Awkward Years Project is a website on which people post photographs of their younger selves looking certain ways which at some point in their lives embarrassed them. Posting on this site, I argue, is not just for the entertainment benefit of others (as on, say, Awkward Family Photos), but also functions as a means of re-writing the past for the photographed in a way which allows the photographed to change her or his personal history (to some extent).
Tahneer Oksman’s “Mourning the Family Album” is an extended analysis of texts which work to mourn the deaths of those in the authors’ families through re-writing (or writing) photos of themselves, and can be used to understand Awkward Years Project’s photos in what is perhaps a less than obvious way.
The “restrictive constructions” (Oksman 235) of the self in old photos maintains and extends the “myth” of people having essential selves; that is to say, we can almost feel “stuck” seeing ourselves as past iterations in a photograph. On Awkward Years Project, what was awkward for the poster at some point is no longer so now, however, because he or she often re-writes the photo. Posters caption their photograph with a simple explanation sometimes, but often the narratives surrounding the earlier photos are revised by the poster in order for him or her to change what the photo “means.”
The photo in question is no longer embarrassing to the poster because she or he has come to understand that the past self seen in the photograph is “dead” in a sense, and the mourning process for the earlier self has completed its cycle. Part of autobiography involves re-claiming images of one’s self that were previously “written” in a particular way, and re-writing such photographs not only reclaims them but causes them to be seen from an entirely new perspective for the photographed: one in which they have some amount of control over their personal history.

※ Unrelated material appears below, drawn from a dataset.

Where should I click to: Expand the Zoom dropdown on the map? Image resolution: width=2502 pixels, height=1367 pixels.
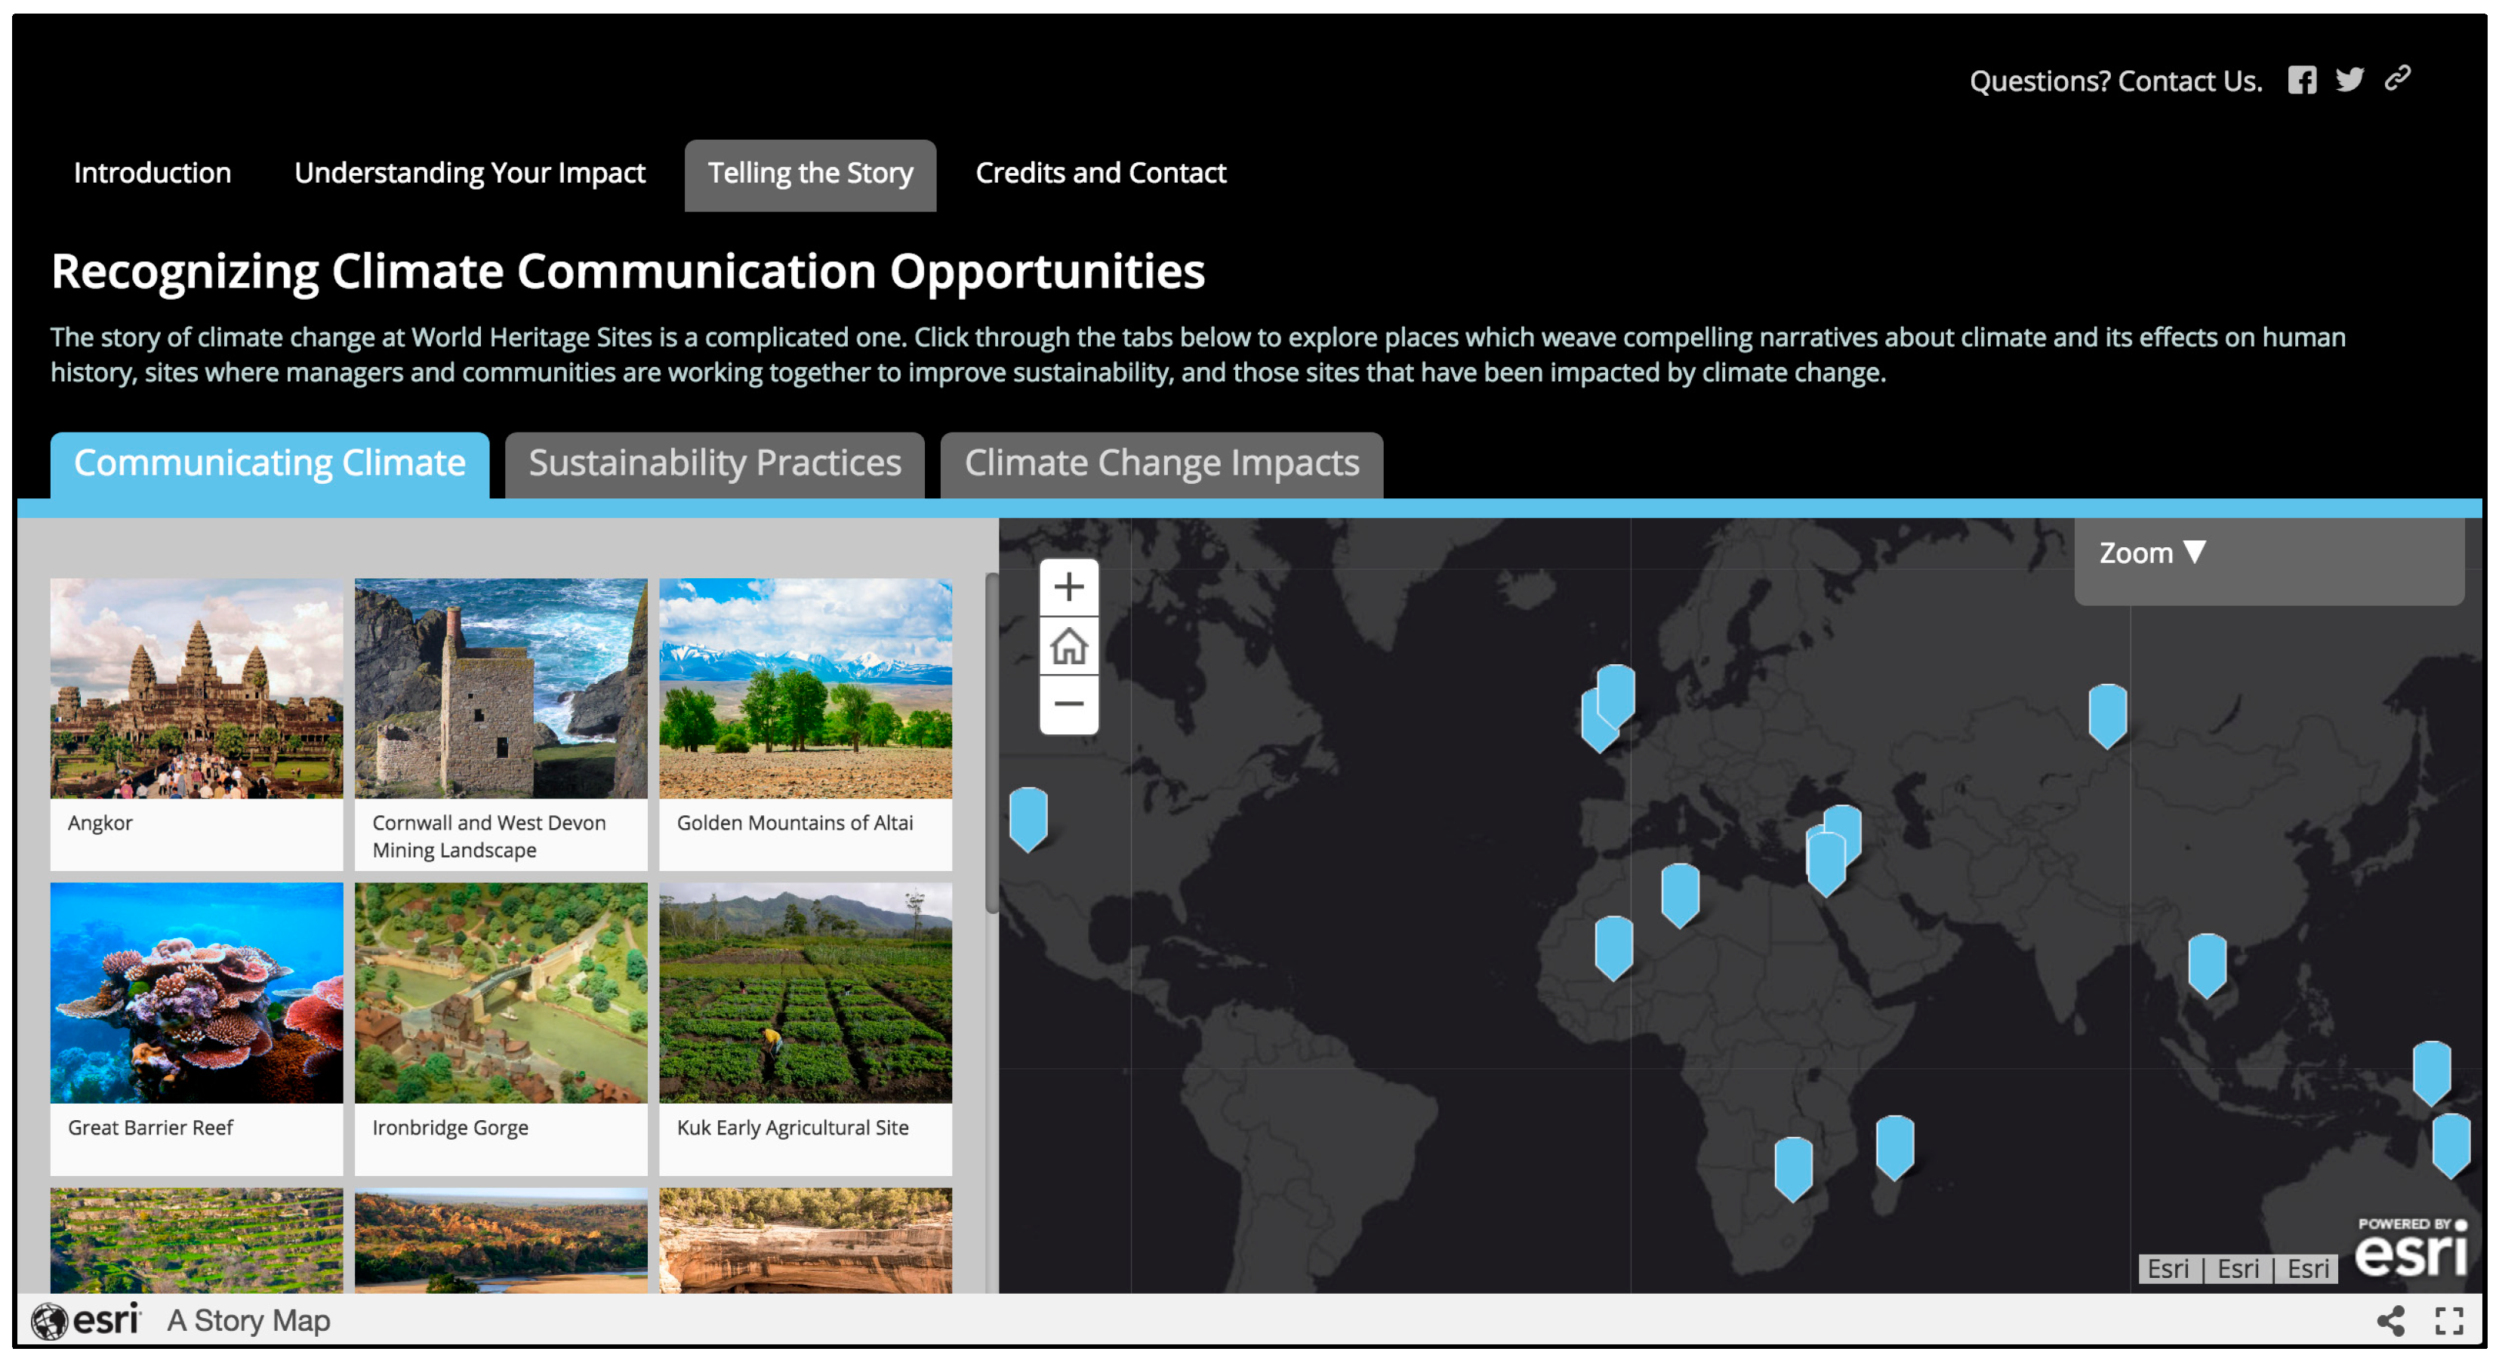tap(2152, 553)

Though Oksman’s case studies are of individuals’ attempts to deal with experiences related to the death of family members while Awkward Years Project’s posts are attempts to overcome much less traumatic events, the basic idea of moving on from a state of mourning, or “inevitably letting go of the past” (Oksman 243), functions in much the same way for both Oksman’s analyzed texts and many of the posts on Awkward Years Project.
Awkward Years Project. Tumblr. Web. 28 Feb. 2015.
Oksman, Tahneer. “Mourning the Family Album.” Auto/Biography Studies. 24.2 (2009): 235-248. Print.